Aside from convenience, these systems also offer another added benefit: security. Many now contain a microchip in the key that has to mate with a receiver in the dash. Without that electronic handshake, the car won't start, even if the key fits. While it's hardly the only factor, it's one that has appears to have had a positive effect: based on preliminary FBI data, auto thefts were trending downward nationally for the third year in a row.

Of course, advancements like this don't come cheap. While the cost of the original factory installation is one aspect, it doesn't stop there. Whereas in the past you could get a spare copy of a vehicle key made at hundreds of outlets, it now has to be specially ordered from the dealer, and then programmed for your car. Honda charges $69 for a replacement, Mercedes $140. And if you lose your Toyota Prius key, you'll not only be greening the environment but your dealer's pockets as well: a replacement there goes for $210.

On top of that, these things have morphed from petite slivers of metal to Swiss army knife-esque proportions. And I'm not talking about the little one with a toothpick, a tweezers and a blade good for opening an envelope. Rather, they have grown to resemble those contraptions that include a corkscrew, a serrated blade for cutting down trees and a scuba mask. In fact, Volkswagen has done away with the key entirely. They have a version where once you open the car you stuff the entire remote into a slot on the dash to start it. And like one of those Russian dolls, the fob actually contains a plastic key that won't turn over the engine but gives you access, so you can lock the fob inside and "go surfing."

All of which brings me back to my problem. The key for the new car included one with a remote built in. All well and good. But I also had a similar device for my wife's car. Add to that the keys to our other vehicles, the house key, and a few others, and my key ring had increased to roughly the size of a baseball. Putting it in my pocket risked torn pants, not to mention emasculation in the most literal sense. Thank God I already had kids.

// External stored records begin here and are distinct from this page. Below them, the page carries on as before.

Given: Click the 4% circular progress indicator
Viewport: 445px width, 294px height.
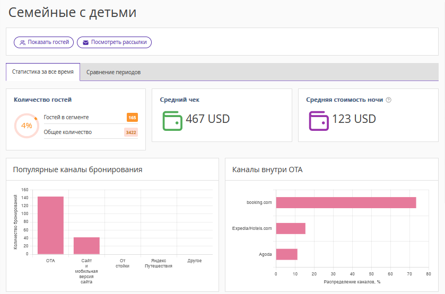Looking at the screenshot, I should coord(26,126).
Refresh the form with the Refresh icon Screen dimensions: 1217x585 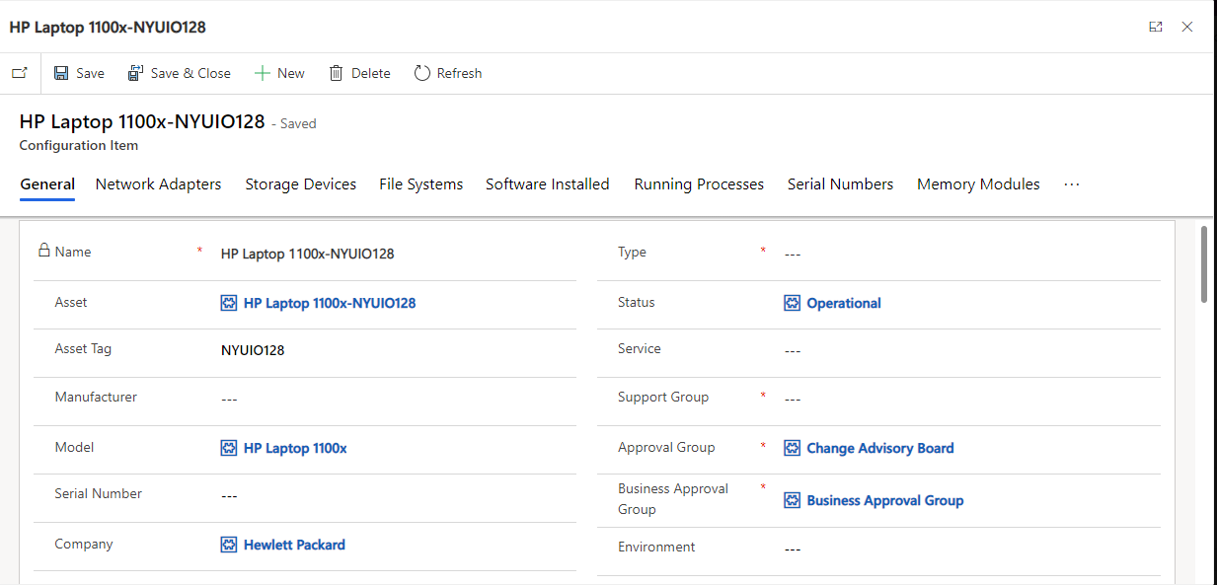tap(422, 72)
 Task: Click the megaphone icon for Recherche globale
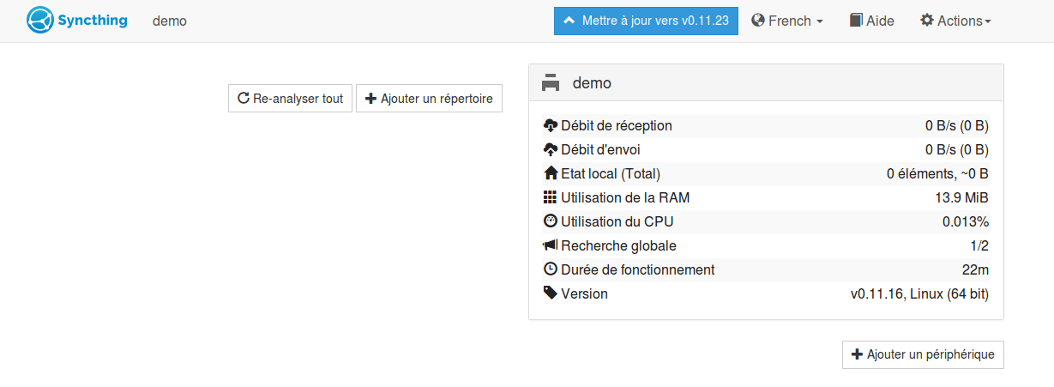click(x=551, y=245)
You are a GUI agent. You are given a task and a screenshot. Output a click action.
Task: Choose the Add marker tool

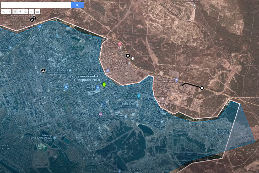tap(20, 12)
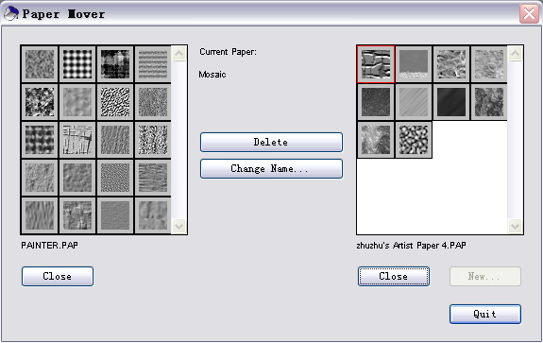543x343 pixels.
Task: Select the zebra-squiggle pattern paper thumbnail
Action: 115,102
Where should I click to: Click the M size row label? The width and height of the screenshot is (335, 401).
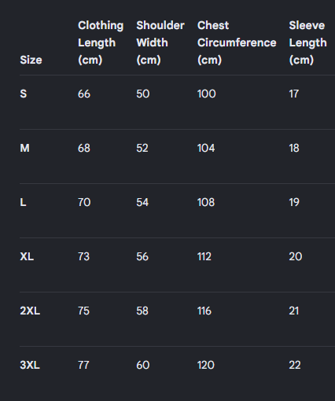(25, 148)
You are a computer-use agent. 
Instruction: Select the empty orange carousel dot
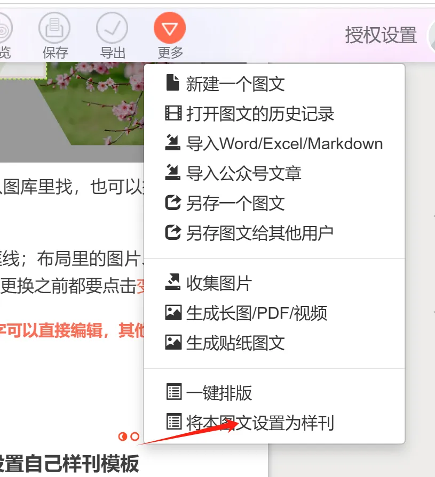135,436
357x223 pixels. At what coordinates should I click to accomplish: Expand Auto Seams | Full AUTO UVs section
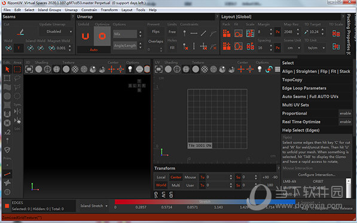tap(310, 96)
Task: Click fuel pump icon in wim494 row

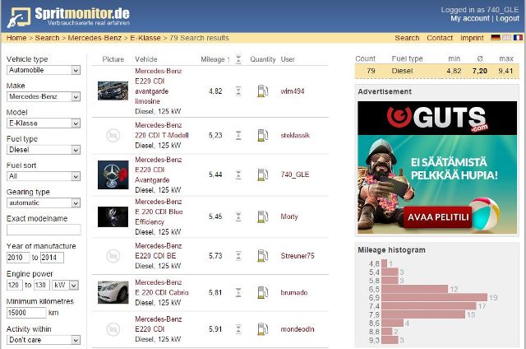Action: [x=261, y=91]
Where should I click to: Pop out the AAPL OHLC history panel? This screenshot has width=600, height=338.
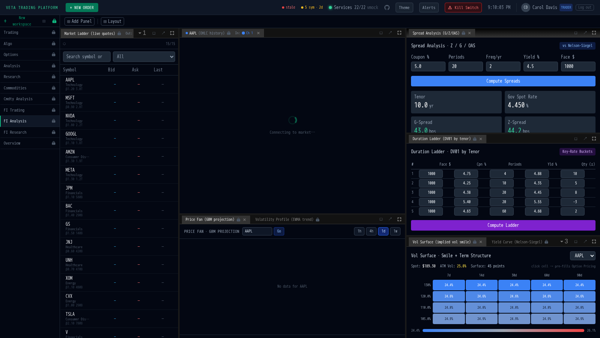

Sure, I could pare down my collection, but then I wouldn't have what I needed when I needed it. And forget the idea of carrying an extra. Even if I was willing to fork over the $100 or so it would likely cost, my wallet would swell like it had a goiter problem. To paraphrase Mae West, is that a spare key in your pocket, or are you just happy to see me?

I tried several arrangements, different key rings, different pockets. Nothing worked. And so after much soul searching, I decided to skinny things down and carry just the key for the car I was driving, with the others left on a hook in my backpack. Additionally, there's no spare in my wallet to back me up. It may be a normal approach for others, but I feel like I'm on a trapeze without a net.

Now every time I get out of the car or leave a restaurant or move from any one place to another, I pat myself down like I'm being frisked. I live in fear that I'll leave the key somewhere and be stranded. I'm thinking of clipping them to my belt like I did in college, much to the chagrin of my wife. These new fangled gadgets are supposed to make life easier. Instead, it has me only thinking about one thing: where my key is, lock, stock and barrel.


Marc Wollin of Bedford likes his new Wrangler, in spite of his entry and exit issues. His column appears regularly in The Record-Review and The Scarsdale Inquirer.